■ **Task description**: Repeat the listing below verbatim from the line with "pixels, height=826 pixels." to the line with "What do you see at coordinates (577, 680)", both lines included.

■ **Data records**:
========================================

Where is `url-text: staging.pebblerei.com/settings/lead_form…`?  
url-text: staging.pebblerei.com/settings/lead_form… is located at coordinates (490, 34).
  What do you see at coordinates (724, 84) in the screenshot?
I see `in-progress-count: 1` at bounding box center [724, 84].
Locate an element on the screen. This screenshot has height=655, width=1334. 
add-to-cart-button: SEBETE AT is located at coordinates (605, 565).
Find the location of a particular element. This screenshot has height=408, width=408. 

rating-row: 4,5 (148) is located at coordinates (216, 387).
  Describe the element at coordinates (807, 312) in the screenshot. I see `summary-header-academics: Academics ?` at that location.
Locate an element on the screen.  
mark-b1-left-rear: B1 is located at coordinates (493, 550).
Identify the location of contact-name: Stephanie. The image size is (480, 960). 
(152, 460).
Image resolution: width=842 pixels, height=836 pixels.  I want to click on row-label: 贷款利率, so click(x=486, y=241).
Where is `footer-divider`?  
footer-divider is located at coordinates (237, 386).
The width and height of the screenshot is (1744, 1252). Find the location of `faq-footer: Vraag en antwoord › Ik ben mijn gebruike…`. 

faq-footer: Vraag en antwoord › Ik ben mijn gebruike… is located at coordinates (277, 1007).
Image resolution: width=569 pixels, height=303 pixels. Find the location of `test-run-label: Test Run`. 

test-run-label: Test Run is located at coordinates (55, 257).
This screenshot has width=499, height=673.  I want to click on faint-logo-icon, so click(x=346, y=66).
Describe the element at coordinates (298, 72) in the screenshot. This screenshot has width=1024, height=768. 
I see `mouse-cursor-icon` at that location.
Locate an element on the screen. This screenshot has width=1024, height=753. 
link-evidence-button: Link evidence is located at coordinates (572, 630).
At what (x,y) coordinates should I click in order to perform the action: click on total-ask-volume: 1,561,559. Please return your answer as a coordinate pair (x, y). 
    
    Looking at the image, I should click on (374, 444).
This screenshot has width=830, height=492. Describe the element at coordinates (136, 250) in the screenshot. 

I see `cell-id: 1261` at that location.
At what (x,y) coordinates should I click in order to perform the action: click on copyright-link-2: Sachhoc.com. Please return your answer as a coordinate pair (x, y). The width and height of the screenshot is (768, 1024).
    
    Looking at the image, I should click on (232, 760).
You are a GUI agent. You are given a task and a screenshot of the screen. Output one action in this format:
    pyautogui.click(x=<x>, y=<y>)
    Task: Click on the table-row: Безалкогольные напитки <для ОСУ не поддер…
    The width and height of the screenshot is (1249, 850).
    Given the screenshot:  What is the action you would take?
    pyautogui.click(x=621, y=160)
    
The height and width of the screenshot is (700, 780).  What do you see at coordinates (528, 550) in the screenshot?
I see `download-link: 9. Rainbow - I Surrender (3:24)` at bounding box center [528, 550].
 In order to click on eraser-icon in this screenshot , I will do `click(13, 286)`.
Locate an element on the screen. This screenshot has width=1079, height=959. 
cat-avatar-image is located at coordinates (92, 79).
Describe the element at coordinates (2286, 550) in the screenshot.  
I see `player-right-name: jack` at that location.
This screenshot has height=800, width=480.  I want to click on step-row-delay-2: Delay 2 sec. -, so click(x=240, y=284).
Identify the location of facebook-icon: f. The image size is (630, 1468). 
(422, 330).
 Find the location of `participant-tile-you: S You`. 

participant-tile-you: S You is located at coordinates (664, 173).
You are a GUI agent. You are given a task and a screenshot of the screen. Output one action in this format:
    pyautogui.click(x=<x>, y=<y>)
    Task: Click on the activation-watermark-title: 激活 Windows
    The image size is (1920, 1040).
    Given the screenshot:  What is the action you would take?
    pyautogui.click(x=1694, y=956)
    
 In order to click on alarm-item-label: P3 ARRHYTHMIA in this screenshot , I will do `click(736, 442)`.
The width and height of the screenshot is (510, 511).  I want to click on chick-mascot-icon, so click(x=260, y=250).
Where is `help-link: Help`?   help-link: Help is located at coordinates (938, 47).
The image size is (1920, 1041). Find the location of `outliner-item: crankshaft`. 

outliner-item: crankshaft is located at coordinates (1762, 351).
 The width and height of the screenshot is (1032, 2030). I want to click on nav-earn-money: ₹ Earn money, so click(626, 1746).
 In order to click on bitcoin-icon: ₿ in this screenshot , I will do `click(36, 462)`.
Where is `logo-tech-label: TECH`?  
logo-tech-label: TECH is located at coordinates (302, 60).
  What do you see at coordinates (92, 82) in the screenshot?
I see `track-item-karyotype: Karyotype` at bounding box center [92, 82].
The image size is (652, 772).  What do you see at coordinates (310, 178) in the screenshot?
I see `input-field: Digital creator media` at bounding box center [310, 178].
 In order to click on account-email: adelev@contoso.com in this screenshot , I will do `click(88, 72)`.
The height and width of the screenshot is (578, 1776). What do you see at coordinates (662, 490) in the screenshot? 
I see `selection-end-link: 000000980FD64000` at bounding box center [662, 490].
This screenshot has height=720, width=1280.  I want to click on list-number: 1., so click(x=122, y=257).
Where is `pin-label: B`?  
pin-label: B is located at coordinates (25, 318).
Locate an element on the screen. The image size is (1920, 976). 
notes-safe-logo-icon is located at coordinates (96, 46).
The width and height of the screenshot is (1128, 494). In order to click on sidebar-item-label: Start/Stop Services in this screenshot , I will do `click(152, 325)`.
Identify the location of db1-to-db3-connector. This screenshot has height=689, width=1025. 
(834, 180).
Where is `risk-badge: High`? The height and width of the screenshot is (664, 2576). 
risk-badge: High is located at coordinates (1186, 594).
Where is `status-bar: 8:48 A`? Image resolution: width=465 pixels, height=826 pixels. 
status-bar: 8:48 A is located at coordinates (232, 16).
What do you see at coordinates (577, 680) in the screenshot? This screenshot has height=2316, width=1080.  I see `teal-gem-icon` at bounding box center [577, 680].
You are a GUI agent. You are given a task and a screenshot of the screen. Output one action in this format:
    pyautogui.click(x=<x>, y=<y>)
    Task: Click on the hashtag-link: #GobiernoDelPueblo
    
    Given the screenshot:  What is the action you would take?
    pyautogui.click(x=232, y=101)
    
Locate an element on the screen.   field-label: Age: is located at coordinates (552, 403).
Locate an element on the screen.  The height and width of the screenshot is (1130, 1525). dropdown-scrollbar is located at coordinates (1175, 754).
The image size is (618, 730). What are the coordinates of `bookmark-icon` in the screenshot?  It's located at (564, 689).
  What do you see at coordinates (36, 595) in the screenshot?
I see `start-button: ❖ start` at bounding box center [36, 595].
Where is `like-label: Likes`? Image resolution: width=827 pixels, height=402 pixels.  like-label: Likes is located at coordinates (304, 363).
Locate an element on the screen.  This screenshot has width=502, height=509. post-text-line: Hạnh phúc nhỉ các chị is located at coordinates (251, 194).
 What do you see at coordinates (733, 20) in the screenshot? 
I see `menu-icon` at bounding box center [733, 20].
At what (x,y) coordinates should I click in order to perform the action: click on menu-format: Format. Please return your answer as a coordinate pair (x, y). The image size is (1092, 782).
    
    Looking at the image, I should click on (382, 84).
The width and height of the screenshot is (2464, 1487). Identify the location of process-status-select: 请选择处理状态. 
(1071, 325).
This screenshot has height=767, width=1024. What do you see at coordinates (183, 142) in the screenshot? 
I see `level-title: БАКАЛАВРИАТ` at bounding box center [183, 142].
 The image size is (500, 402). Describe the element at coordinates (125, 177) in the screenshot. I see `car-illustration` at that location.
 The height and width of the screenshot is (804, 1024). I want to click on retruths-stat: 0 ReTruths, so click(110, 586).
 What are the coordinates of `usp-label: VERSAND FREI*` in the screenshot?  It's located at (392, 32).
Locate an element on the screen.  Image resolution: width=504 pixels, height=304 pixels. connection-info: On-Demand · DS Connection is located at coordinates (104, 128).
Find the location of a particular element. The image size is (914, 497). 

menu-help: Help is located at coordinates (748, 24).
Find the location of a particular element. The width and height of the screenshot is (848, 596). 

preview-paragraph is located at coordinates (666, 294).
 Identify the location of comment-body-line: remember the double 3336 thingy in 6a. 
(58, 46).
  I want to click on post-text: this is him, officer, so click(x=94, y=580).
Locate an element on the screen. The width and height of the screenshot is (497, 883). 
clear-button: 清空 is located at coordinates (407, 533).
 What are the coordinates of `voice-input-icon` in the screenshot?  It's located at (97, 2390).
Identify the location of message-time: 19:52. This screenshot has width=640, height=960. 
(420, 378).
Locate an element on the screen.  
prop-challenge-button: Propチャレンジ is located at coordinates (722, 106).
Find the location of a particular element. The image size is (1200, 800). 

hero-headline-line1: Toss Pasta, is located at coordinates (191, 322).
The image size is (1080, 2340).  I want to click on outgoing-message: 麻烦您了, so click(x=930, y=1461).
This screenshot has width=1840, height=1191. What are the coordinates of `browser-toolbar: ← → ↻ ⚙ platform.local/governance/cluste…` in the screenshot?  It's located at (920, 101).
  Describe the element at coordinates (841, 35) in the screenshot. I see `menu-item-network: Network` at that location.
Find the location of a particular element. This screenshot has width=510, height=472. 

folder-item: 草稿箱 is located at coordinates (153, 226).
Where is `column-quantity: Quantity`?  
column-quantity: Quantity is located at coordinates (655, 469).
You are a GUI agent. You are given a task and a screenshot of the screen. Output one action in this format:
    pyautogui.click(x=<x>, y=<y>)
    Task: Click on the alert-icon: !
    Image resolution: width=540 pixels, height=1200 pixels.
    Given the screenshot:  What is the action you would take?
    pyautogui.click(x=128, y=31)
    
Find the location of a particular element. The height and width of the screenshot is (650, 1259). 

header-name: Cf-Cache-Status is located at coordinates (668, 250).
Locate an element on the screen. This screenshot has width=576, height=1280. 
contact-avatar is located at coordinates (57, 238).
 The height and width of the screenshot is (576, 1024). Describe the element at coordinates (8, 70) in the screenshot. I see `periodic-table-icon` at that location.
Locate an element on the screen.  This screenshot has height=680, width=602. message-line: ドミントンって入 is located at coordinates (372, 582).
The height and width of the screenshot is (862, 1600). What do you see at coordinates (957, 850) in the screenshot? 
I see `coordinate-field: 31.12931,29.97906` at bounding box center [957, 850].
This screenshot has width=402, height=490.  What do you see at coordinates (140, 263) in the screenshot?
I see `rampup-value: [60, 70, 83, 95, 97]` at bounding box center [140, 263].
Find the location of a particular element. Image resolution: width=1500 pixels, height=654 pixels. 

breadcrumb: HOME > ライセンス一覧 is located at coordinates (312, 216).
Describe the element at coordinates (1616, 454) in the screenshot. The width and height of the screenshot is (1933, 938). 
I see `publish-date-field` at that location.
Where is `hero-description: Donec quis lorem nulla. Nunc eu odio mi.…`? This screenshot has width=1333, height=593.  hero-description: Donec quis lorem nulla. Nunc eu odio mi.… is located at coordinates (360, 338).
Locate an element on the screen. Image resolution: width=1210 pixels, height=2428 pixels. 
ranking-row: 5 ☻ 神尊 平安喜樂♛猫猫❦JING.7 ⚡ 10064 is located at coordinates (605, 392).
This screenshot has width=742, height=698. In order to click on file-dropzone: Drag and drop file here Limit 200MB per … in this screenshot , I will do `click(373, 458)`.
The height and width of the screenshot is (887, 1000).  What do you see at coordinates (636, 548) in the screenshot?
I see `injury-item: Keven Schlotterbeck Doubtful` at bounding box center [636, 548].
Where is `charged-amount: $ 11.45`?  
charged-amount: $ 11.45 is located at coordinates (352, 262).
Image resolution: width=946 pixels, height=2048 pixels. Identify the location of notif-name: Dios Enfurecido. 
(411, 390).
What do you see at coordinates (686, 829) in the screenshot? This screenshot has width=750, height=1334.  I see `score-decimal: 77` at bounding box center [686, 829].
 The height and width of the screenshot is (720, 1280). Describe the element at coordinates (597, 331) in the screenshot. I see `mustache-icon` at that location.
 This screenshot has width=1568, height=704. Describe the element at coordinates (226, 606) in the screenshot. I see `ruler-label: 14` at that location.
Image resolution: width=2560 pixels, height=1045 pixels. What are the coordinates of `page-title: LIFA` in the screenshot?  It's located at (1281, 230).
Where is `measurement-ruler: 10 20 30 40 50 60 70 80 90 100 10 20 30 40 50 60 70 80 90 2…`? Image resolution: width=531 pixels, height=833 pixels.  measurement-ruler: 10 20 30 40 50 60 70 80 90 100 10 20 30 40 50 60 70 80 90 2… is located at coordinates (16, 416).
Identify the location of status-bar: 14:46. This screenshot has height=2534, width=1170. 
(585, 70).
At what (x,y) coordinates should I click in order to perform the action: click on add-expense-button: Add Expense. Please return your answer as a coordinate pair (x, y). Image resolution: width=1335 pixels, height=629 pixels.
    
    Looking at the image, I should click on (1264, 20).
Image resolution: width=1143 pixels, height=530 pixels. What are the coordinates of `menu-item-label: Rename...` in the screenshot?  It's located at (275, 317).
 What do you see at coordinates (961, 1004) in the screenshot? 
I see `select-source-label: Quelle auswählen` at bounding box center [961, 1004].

========================================

■ **Reply to the task**:
Where is `status-bar: 8:48 A`? Image resolution: width=465 pixels, height=826 pixels. 
status-bar: 8:48 A is located at coordinates (232, 16).
What do you see at coordinates (577, 680) in the screenshot? This screenshot has height=2316, width=1080.  I see `teal-gem-icon` at bounding box center [577, 680].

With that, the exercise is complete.